I’m glad cyclocross is coming up because it’ll be a nice distraction from the other political racing season. While listening to NPR this morning, they had a story about GOP VP nominee Paul Ryan’s speech at the convention. And they’d play a clip, then either add some context or point out that, in fact, he was exaggerating or spinning or intentionally misleading. The NY Times also ran a “fact checking” story about Ryan’s speech. And a college mate writing for The Weekly Standard (a conservative publication) takes Politifact to task for not being factual!

While I appreciate the fact that the media is jumping on this whole “fact-checking” fad with Paul Ryan’s speech, I wonder if it’ll last through the Democratic convention. Don’t get me wrong, I’m as liberal as they come. But politics seems to create two alternate realities when it comes to “facts,” and I’m hoping this investigative meme has legs.

I am reminded of that cynical line: If you think there’s a difference between the GOP and Democrats, you’re either paying too much or too little attention.

I can’t decide if I’m burnt out on politics, or burnt out on the barebones coverage we get from the media that’s been slashed and cut and laid off so much that it’s equally interested in Ryan’s workout regime and Obama’s homebrew recipe (Disclaimer: I’m actually curious about the recipe myself.)

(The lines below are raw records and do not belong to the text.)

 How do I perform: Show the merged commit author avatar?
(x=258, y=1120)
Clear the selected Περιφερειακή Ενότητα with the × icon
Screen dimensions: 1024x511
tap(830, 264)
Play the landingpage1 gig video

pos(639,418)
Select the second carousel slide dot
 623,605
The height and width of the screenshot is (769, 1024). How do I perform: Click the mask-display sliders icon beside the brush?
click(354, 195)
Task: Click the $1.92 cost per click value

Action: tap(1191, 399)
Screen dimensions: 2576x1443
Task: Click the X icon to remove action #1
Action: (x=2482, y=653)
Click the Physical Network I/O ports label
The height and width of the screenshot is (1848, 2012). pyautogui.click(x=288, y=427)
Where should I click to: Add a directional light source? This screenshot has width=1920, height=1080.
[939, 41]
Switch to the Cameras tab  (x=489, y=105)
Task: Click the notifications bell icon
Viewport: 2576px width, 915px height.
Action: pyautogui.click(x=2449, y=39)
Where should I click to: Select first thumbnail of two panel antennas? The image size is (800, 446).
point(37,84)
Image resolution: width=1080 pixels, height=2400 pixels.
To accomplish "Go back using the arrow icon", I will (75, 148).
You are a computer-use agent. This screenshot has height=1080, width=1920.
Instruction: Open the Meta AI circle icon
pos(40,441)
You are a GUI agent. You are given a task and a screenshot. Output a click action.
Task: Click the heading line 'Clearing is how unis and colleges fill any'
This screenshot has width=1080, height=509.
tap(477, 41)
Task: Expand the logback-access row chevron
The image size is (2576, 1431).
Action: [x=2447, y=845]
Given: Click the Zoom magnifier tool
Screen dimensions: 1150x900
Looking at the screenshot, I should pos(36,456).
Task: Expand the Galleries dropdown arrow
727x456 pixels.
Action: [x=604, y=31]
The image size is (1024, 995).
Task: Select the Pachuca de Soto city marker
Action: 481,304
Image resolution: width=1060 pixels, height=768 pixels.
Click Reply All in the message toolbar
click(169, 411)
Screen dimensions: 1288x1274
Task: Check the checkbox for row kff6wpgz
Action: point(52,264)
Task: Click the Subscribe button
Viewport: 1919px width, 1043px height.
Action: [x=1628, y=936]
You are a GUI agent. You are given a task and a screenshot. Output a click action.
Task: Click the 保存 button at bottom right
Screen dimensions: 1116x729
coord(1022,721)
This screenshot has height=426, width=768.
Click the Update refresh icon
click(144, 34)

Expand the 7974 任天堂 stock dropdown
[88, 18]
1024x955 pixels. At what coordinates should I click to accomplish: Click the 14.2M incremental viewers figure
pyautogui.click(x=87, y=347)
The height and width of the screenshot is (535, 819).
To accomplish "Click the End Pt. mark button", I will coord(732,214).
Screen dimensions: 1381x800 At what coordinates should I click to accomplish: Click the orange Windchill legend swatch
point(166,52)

I am amazed at how the internet surfaces facts, but like the fake Ann Romney quote going around the other day or the spin from the left and right about a cat-fight between CNN’s Soledad O’Brien and GOP wag John Sununu, it all too often is fake, exaggerated or spun. And the mainstream media can’t or won’t keep up, as Jon Stewart so eloquently and passionately pointed out when he killed Crossfire on CNN. It’d be nice to have a substantive debate about something, anything, where the end result was not political points but an actual solution.

The polarization of reality itself leads me to believe I will vote based on soft, vague emotions like, “I just think Obama cares more about people” and that “Romney is more focused on helping business without regard for the social consequences.”